Let us assume that you are a sole proprietor working for yourself and reporting to nobody apart from the fiscal authorities. Let us now assume that you take out a bank loan to expand your business but your supplier lets you down and it turns out that you are unable to pay back the loan. What is going to happen to your property? Correct: the bank will take away everything that belongs to you. Everything: not only your business assets but also your car, your house, your jewelry, and so on. This is because a sole proprietor has unlimited liability, which means that they are liable for their business debts by all their property, not only their business assets.
How can you avoid this situation? By incorporating a company. When you incorporate a company, you do a precious thing indeed: you separate your personal possessions from your business assets. In case your business collapses, no court of law can rule that your personal assets be expropriated towards paying back your company’s debts. Please bear in mind, however, that if you turn your company’s debts into your personal possessions through the use of a fraudulent scheme, they will be expropriated if you are found out.
Where should you incorporate: at home or abroad?
Incorporating at home is simple, of course. Besides, it will require less money as you will probably already have an office where you can have your company’s legal address (every company has to have a legal address: this is mandatory). Besides, the Business Register and the tax inspection are going to be in the vicinity, maybe just on the other side of the road. Registering a company in your home country does not usually take too much time, money, or effort. After all, ‘there is no place like home’ as the popular saying goes.
Registering a company in a foreign country is a more challenging task but it can be highly beneficial in some cases. What benefits can a foreign company bring to you? First of all, you can incorporate a company in a low-tax jurisdiction, which will let you save on taxes. The times of tax havens (zero-tax jurisdictions) are almost gone, but low-tax countries still exist so there are legal opportunities to lessen your tax burden (we would like to emphasize that these opportunities are 100% legal: we are not speaking about evading the taxes). Needless to say, yours has to be a medium- or a large-scale business for the low taxes to compensate for the expenditures that are associated with incorporating and maintaining a company in a foreign country.

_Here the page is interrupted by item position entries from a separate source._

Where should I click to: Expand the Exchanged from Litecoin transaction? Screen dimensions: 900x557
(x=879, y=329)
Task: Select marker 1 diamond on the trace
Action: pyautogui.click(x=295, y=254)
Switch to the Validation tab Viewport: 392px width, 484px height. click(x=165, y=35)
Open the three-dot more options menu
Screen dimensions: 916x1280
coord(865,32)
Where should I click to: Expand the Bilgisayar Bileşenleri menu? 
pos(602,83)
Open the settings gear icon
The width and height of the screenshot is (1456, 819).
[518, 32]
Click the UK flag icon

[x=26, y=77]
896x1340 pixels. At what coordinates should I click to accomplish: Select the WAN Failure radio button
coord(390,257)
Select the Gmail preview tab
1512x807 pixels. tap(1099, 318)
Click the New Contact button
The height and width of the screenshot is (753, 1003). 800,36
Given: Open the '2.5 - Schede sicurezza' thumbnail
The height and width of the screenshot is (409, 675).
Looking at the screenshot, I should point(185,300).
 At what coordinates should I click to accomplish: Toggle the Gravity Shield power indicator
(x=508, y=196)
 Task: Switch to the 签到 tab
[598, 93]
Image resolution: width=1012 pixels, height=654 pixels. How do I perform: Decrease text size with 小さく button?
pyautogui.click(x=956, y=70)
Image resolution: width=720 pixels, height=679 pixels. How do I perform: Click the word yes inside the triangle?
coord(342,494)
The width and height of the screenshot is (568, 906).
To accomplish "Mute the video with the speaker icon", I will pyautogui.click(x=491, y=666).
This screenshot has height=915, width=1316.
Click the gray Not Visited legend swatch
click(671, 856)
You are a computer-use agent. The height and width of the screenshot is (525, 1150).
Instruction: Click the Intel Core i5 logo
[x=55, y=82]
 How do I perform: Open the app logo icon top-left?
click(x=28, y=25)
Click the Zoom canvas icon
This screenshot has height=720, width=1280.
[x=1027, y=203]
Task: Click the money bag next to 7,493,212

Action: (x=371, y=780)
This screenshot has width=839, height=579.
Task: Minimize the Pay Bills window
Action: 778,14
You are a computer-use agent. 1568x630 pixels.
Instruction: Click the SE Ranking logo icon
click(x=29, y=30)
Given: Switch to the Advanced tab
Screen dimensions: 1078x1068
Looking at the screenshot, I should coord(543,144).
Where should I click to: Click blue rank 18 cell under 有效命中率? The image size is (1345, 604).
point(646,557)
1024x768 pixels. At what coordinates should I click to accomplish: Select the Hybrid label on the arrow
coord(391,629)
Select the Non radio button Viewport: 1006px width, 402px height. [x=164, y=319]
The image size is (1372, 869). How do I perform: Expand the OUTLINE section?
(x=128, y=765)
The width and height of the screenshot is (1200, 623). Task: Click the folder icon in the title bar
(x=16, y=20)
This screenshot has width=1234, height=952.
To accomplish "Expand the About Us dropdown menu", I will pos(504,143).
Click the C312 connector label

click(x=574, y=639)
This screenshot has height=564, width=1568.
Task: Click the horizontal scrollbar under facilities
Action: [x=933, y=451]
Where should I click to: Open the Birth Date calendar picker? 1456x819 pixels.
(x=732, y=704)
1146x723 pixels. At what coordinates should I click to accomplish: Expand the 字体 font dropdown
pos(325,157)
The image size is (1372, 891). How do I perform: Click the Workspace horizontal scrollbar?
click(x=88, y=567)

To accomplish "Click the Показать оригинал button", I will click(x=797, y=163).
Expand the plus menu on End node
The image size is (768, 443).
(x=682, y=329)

The second important advantage of incorporating a company abroad is going to be relevant to you if you have clients/ partners/ suppliers in foreign countries. If you incorporate a company and open a corporate bank account in the country where your buyers live, you will make life much simpler for them. They will not have to make international money transfers anymore! What would that mean for you as a seller? You’ll get more sales! If the payment method is complicated, many people will be reluctant to go through all the hassle and so they will not buy the product. If the payment method is simple (make a couple of clicks and you are done), people will be more prone to making the payment.
What costs are involved in incorporating a company abroad?
Incorporating a company in a foreign country does not come free. To begin with, you may have to hire a registration agent in the country of your choice. You will have to do it if you want to incorporate a company in the USA or in an offshore jurisdiction. Naturally, the agent will charge a fee.
Besides, all countries these days require that your company have some ‘economic substance’ in the country of its incorporation. This means that you will have to purchase some tangible assets in that country that will be written in the name of your company. For example, many countries require that your company have a physical office, not a virtual one. (This said, you might be able to get away with a virtual office in some countries.) In addition to that, you may have to hire some local staff – a company secretary or a local accountant, for instance. And having company personnel means paying salaries. Not much, only a couple hundred dollars per month if you incorporate in an offshore jurisdiction, but it is an expenditure anyway.
As you can see, incorporating a company abroad involves certain costs so you will have to decide if it is worth it or not. In any case, you should seek professional advice on the matter because incorporating a company in a foreign country is an arduous enterprise.
What type of company can you incorporate?
There are several types of companies to incorporate but the most popular form of company ownership in the world is Limited Liability Company. You will understand why this form of company ownership is so popular if you look at its name: the liability of the company is limited. This means that if things go wrong and the company goes bankrupt, only the company’s assets can be expropriated. The company owners’ personal belongings will remain intact.
It is unbelievable how much more adventurous the LLC owner feels having only limited liability! Just think of it: you can take out bank loans and engage in risky business ventures and if you lose, you will only lose your company’s assets and spoil your credit history. At the same time, you will not lose your house or your car. You can even keep your bracelet and your watch!
What makes things even better is the fact that most countries allow LLC incorporation by one person. Yes, you do not have to have any partners to incorporate an LLC.
There are other forms of company ownership too. Those who plan to launch an IPO in the future, often opt for starting a joint stock company. In comparison to an LLC, this type of company is more flexible as far as transfer of ownership rights is concerned.